SELECTED TEXT ▸
About resonating neural networks
The concepts behind resonating neural networks can probably best be explained by means of the same mental exercise that I used for working out the core ideas. Basically, we are going to try and follow the journey that a single electrical impulse takes from start to end and translate this into a model.
Now, there are many possible starts: a single hair can move inside your inner ear, a taste cell can be activated, a ray of light can hit a cell on your retina and fire an electrical impulse, and so on. For this exercise, we are going to use the last one: the journey of a single visual impulse.
The process
So, once the cell on the retina did it’s work and the electrical impulse is activated, it travels along a nerve to the brain. From there, that single impulse will most likely activate 1 or more other neurons. These in turn will activate yet another part of the brain and so on and so on. Sometimes the activity can return to the same neurons, causing loop backs. Most likely, this activity somehow finally gets less and less until it dies out (although maybe not completely).

SOURCE INFORMATION ▸
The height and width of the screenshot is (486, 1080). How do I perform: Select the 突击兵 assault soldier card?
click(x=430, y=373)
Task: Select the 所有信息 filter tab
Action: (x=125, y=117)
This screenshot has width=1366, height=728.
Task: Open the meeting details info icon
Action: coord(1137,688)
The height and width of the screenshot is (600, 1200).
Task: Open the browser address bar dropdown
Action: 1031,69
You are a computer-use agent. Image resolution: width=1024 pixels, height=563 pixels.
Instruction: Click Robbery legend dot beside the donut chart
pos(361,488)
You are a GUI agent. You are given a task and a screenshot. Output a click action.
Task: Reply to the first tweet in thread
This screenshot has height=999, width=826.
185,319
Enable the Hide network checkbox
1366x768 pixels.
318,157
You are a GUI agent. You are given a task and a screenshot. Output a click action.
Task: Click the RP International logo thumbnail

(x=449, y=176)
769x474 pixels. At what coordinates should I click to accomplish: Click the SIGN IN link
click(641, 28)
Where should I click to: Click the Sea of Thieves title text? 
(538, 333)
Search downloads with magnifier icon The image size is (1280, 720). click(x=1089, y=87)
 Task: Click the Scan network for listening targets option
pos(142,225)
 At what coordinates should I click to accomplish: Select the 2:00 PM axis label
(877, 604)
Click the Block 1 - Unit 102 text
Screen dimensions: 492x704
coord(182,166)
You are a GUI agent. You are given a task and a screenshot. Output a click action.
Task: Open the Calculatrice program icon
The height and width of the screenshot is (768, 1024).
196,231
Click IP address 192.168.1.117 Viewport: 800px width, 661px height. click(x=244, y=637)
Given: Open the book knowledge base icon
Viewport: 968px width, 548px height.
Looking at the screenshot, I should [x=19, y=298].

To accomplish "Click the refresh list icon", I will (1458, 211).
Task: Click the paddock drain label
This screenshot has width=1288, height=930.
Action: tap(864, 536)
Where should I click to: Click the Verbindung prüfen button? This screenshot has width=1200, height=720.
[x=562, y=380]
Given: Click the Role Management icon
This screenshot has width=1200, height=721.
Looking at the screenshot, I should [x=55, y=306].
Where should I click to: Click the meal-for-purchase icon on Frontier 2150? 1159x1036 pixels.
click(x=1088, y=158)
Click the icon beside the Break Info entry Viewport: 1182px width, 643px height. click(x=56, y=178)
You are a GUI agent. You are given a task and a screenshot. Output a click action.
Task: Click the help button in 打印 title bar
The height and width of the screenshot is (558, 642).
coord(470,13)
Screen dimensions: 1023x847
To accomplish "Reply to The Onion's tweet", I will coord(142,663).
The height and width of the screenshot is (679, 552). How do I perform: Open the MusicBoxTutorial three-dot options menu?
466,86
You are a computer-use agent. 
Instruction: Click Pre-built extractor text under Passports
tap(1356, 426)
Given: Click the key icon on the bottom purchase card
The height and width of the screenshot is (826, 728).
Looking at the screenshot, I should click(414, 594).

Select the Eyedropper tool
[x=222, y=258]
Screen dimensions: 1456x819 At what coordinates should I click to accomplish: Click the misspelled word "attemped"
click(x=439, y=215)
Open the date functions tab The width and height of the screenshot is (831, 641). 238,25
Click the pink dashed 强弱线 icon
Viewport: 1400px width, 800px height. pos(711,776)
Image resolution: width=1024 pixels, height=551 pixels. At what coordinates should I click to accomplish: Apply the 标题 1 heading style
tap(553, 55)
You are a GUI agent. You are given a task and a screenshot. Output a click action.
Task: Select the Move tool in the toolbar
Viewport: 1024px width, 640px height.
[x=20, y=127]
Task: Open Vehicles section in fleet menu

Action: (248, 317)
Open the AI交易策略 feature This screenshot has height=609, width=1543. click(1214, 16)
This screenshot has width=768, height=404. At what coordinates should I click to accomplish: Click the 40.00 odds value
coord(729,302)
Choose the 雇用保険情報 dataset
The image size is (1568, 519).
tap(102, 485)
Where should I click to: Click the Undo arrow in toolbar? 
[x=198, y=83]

ACTIVITY ▸
Can you set down the passage on resonating neural networks word for word, from "About resonating neural" up to and including "single visual impulse."? Work only from the passage on resonating neural networks and set the rows aside.

WRITTEN RESPONSE ▸
About resonating neural networks
The concepts behind resonating neural networks can probably best be explained by means of the same mental exercise that I used for working out the core ideas. Basically, we are going to try and follow the journey that a single electrical impulse takes from start to end and translate this into a model.
Now, there are many possible starts: a single hair can move inside your inner ear, a taste cell can be activated, a ray of light can hit a cell on your retina and fire an electrical impulse, and so on. For this exercise, we are going to use the last one: the journey of a single visual impulse.